Early last year I unveiled the FIFA Language Analysis Machine (FLAM), a device that was able to decode FIFA President Gianni Infantino's 2022 New Year's Speech. FIFA is already cooking up a storm of chronic Big Sensationalism (BS) way ahead of the 2026 World Cup, so I fired it up again this week during the launch of something called the "FIFA World Cup 26™ Official Brand." Yes, it seems that soccer's world governing body is claiming copyright on the number 26. Expect to see an extra charge on your bill every time you order the Shrimp Lo Mein.
Let's dive into the sink tank of balderdash that's just sullied my inbox and see what my special analysis machine can tell us about Jonny's latest plans for selling soccer all the way down the Mississippi:
FIFA: "The FIFA World Cup™ Trophy, the most widely recognized and prized sporting asset globally, was unveiled at the forefront of the FIFA World Cup 26™ Official Brand on Wednesday, 17 May 2023.”
FLAM: Is that the World Cup in your trouser pocket, Mr. Infantino, or are you just pleased to see me?
FIFA: "For the first time in history, an image of the actual trophy and the tournament hosting year is being depicted, forming an innovative design language that anchors the FIFA World Cup™ emblem for 2026 and beyond."
FLAM: We have designed a logo for the 2026 World Cup.
FIFA: "The image of the trophy and the year allow for customization to reflect the uniqueness of each host, while building an identifiable brand structure for years to come."
FLAM: Because the next World Cup takes place in 2026, we have decided to use the number 26 in the logo.
FIFA: "The Official Brand of the FIFA World Cup 26™ was launched in Los Angeles, USA, in an event that saw FIFA, host countries Canada, Mexico, and the USA, football legends and special guests come together to celebrate the first milestone of an exciting journey to the greatest sporting event ever. Attendees at the iconic Griffith Observatory witnessed sporting history made as the emblem was presented by FIFA President Gianni Infantino and Ronaldo, two-time FIFA World Cup winner with Brazil."
FLAM: We threw a big party. You weren't invited.
FIFA: "The launch also introduced WE ARE 26, a campaign that empowers people, places and communities to play an integral role in launching the FIFA World Cup 26™ Official Brand. The campaign has captured portraits of faces and places that tell their own unique FIFA World Cup stories, featuring individuals and experiences that await fans in 2026 and inviting everyone to be a part of it."
FLAM: Up until and during the next World Cup, we will continue to pretend that we care about something besides flogging our main asset. Message: The World Cup belongs to the fans! Reality: The World Cup belongs to us (™, time and time again), and we're battering it for every last cent.
FIFA President Jonny I: “WE ARE 26 is a rallying cry. It’s a moment when three countries and an entire continent collectively say: ‘We are united as one to welcome the world and deliver the biggest, best and most inclusive FIFA World Cup ever.’ The tournament will enable each host country and participating team to write their own page in the history books of FIFA World Cups, and this unique brand is a major step on that road to 2026.”

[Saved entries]
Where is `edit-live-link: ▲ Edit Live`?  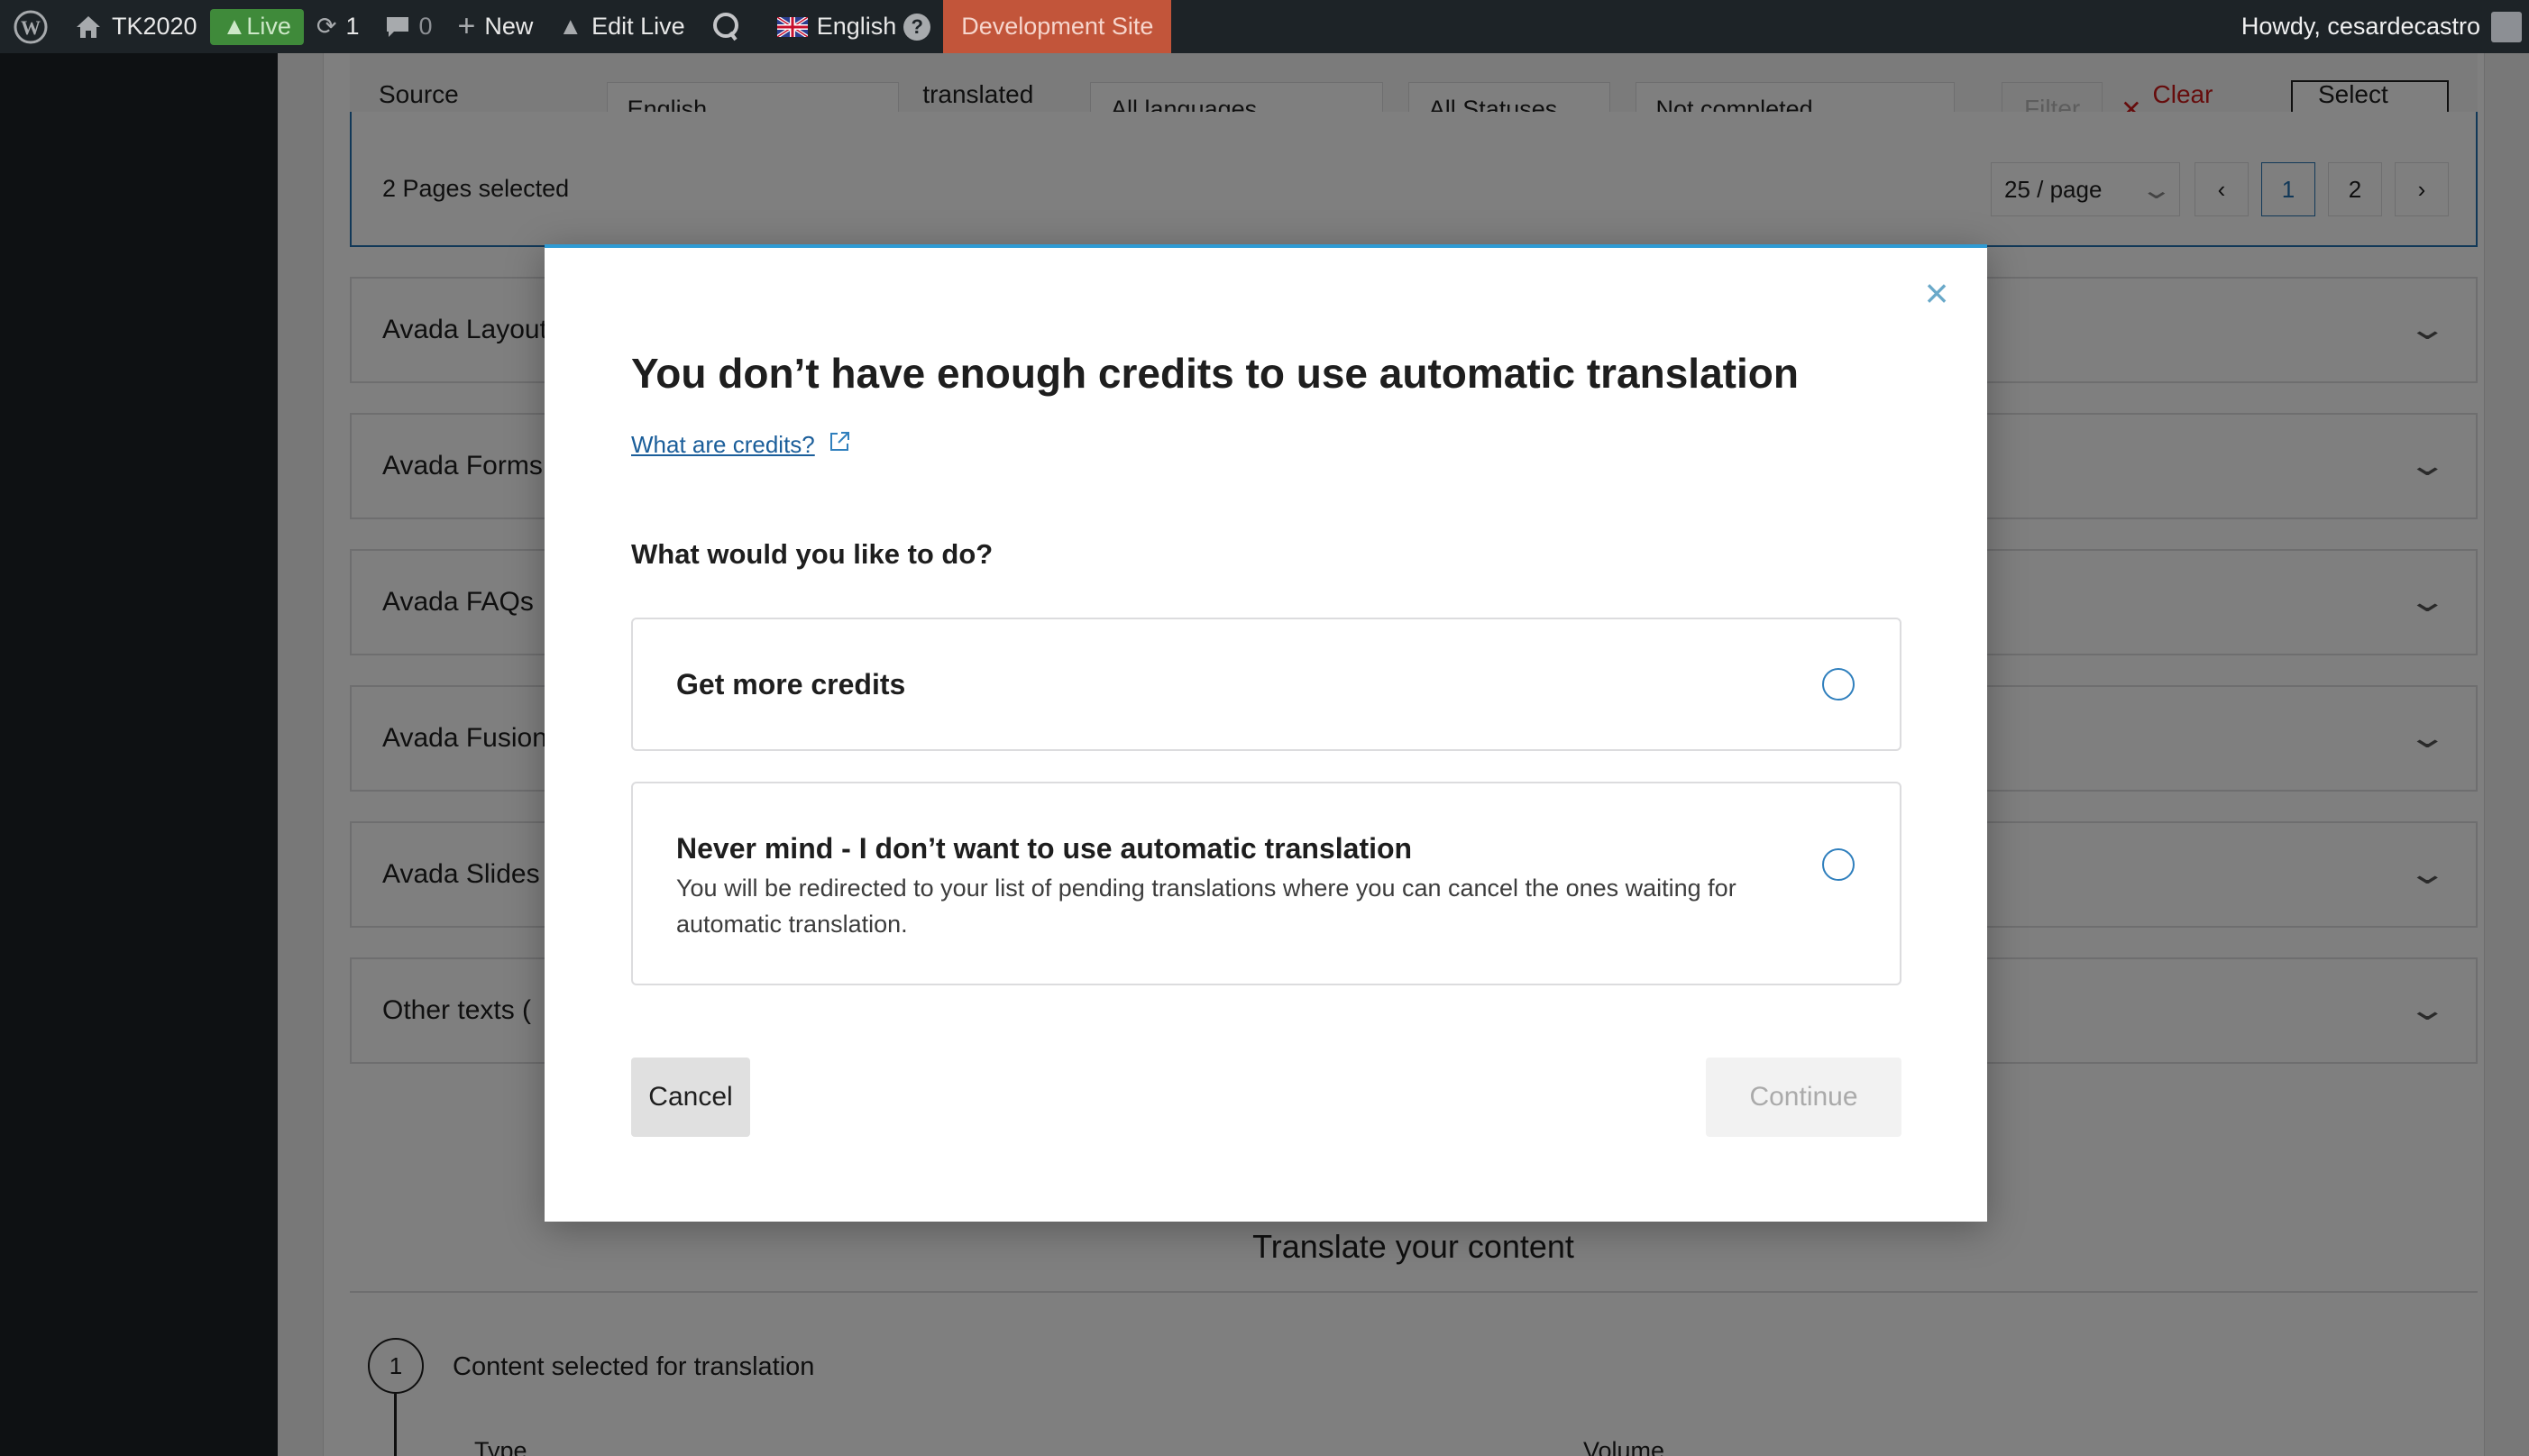
edit-live-link: ▲ Edit Live is located at coordinates (621, 27).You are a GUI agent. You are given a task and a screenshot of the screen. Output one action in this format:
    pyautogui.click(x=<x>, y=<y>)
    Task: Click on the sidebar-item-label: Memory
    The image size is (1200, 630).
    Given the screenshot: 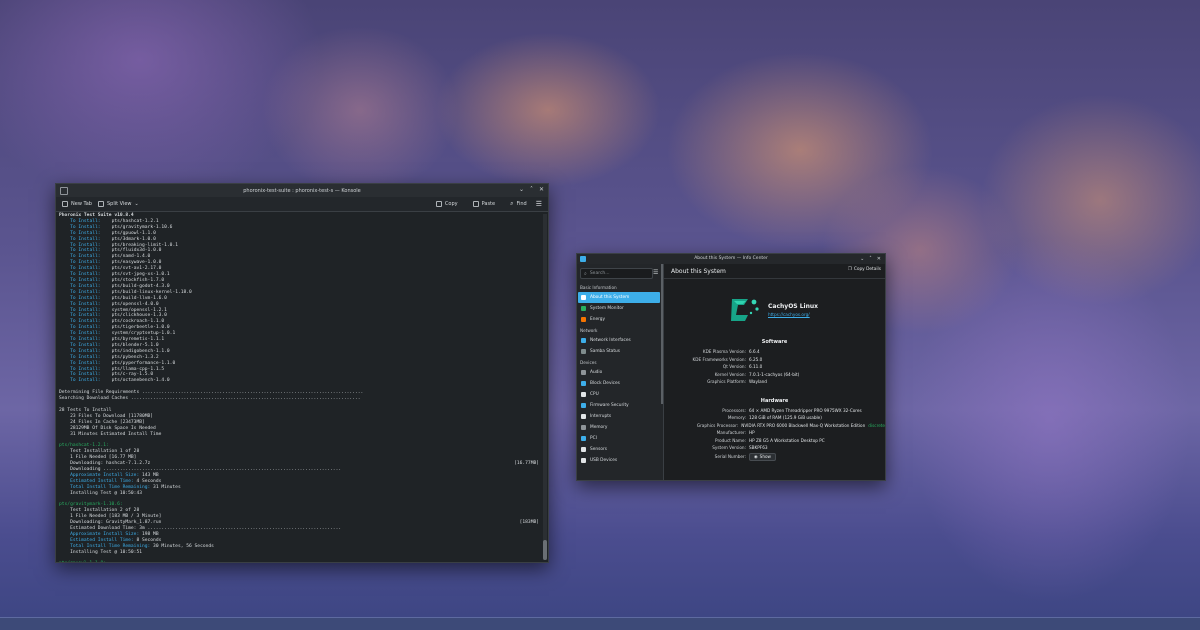 What is the action you would take?
    pyautogui.click(x=599, y=428)
    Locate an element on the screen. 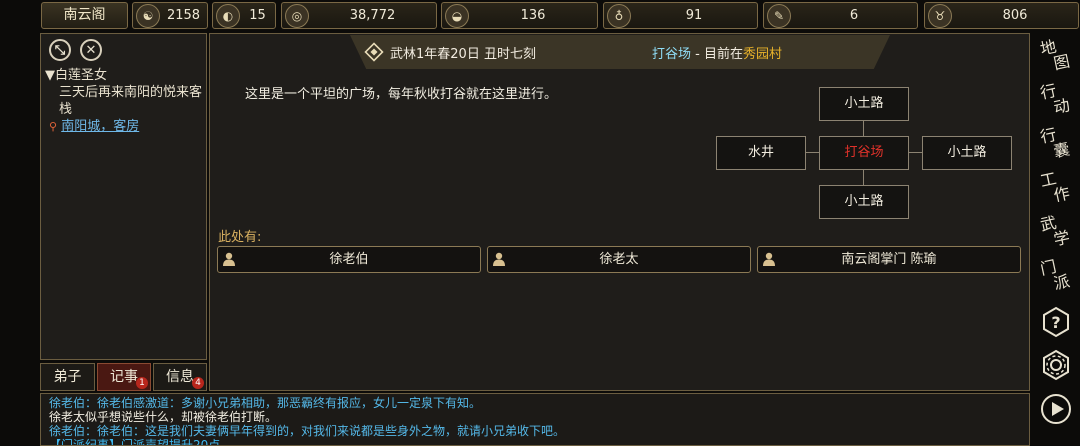 The height and width of the screenshot is (446, 1080). menu-char: 作 is located at coordinates (1062, 194).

### To do:
Do these statements agree with the FIFA article above? For each, answer yes or no and quote the article's deciding words.
1. The FIFA World Cup 26™ Official Brand was launched in Los Angeles.
2. Ronaldo, who presented the emblem with Gianni Infantino, is described as a three-time FIFA World Cup winner.
3. The trophy was unveiled at the forefront of the brand on 17 May 2023.

### Task output:
1. Yes: "The Official Brand of the FIFA World Cup 26™ was launched in Los Angeles, USA"
2. No: "Ronaldo, two-time FIFA World Cup winner with Brazil"
3. Yes: "was unveiled at the forefront of the FIFA World Cup 26™ Official Brand on Wednesday, 17 May 2023"